I see a lot of people posting on various felting pages that they have bought a cheap kit online with tools and wool included. My advice is don't. These kits often contain a fine fibre that comes from China and to be honest I often wonder if it is even wool. It is also often Merino which is not really suitable for needle felting and it puts people off.
You are better off buying a beginners kit from one of the many small businesses to try. I sell a beginners kit myself which has full photographic instructions and everything you need to make a simple sheep, and have some fibre left over to make another, or a brooch.
I shall try and explain about some of the wool I use for needle felting but please do ask via the contact me page if there is one I haven't covered.
All my sculptures first start off with core wool. This is usually a short fibre, cheaper wool that is usually undyed that needle felts very easily. So basically it has been washed and carded and is ready to use. It may have little bits of vegetable matter (VM) in it which can be picked out but I tend to leave it, as it either felts in or the needle will pull it out. Vegetable matter is bits of grass and vegetation. The more you felt it the firmer it gets and you can really sculpt it well as it gets firmer. I like to leave mine so you can still squeeze it a little as when you start adding a top coat the sculpture will firm up more.
I buy core wool from various places such as Wingham Wool, World of Wool and I have also started processing my own. There are many other places that sell it and everyone has their favourite.
If you are a beginner 100g is quite a fair bit of wool and will be plenty to get you started.
This is wool that has been washed, possibly dyed and carded so that it is in big fluffy sheets.

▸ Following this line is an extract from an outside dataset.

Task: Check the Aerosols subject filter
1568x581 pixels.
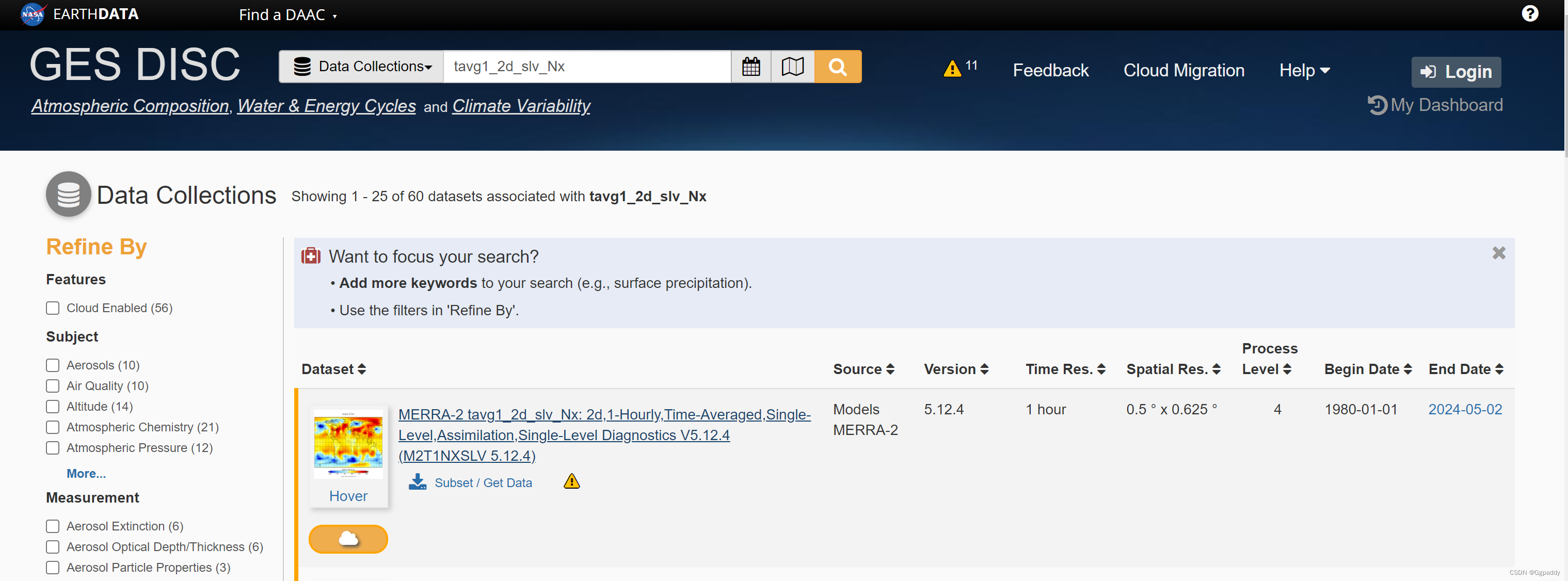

Often core wool comes like this but finer wools can do too. You can then pull off a handful or a layer to start your project.
Wool that has been carded and then drawn into a long strip with the fibres all parallel. It is usually then wrapped into a ball. It is great for wrapping wire if you are using it for an armature and you can build up layers and blend colours with it easily. My favourite to use for needle felting are the Corriedale slivers from World of Wool which are very popular with a lot of people. They come in a huge range of colours, can be used for core wool and are very affordable.
Wool tops or roving as some countries call it, is wool that has been carded and then combed into a long strip with the fibres all running in one direction. The fibres are smoother, finer and almost look like hair as the shorter fibres will have been removed.
It may be sold as needle felting fibre, but you will find it difficult to cover your project well as it is too smooth due to being combed. However, you could use some dog brushes to card it by hand to roughen it up if you have bought one of the previous mentioned starter kits. It is however excellent for creating a long fur effect for animals, makes beautiful hair for fairies and dolls etc. It is often merino but you can buy other sheep breeds and fibre tops such as bamboo or viscose.
Wool locks are used for texture. They are left in their curly individual form, not carded and can be dyed. Depending on breed they can be short, long, teeny tiny or extra curly. They are fabulous for hair, beards or creating curly coats on an animal. By stabbing the end in that has been cut you can leave them hanging or just tuck them up and create short curls.